1st off the large gear obviously needs to be pressed onto your OEM final drive shaft. This should not be done in a vise nor should you press the smaller gear to the clutch bell with a vise either. Use a a real press or go to a shop that has one. I went to a local shop that rebuilds engines and got three bells and gear sets pressed for $65. About $20 for each set up.
The main gear has a provision for a 5mm key. I believe that the gear can be welded alone after pressing but I had a limited number of OEM shafts keyed using EDM. Sure, you could cut the keyway in a shaft with a traditional end mill but you'd go through 8 tools before you made a dent. Out of all the shafts I did hardness testing on, the average was 62 Rockwell. Too gnarly to cut with carbides and too expensive to make new from scratch.


Iv'e only welded bells at three points but everyone does it differently, your choice. The oxide coating should be removed by sanding. I use 3M STIKIT 120 grit stuck to a flat surface. I'm sold on lightened clutch bells, Tomar's and KTM stuff but let's be realistic. This is made for a PUCH moped so I'm using stock bells for now. But the clutch gear fits the same as stock so you can weld it to whatever you want.

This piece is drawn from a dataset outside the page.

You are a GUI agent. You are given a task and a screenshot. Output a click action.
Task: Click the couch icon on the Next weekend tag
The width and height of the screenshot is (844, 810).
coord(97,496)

I can't urge enough how important it is to make sure that the main gear is running true. if it wobbles, you did it wrong and it won't spin freely at all. Being straight, there's not a lot of room for play. Also, there is a break in period on all gears. It's a snug fit and will take a number of revolutions to mesh itself properly. The oxide is going to wear between the teeth even if lubrication is being drawn up the gears from the case.









So far, so good. I'm happy with the way they turned out and can't thank 1977, Long Beach Mopeds and Tyler enough. This was his idea and i had to open my mouth and say, " Hell, we can make that!"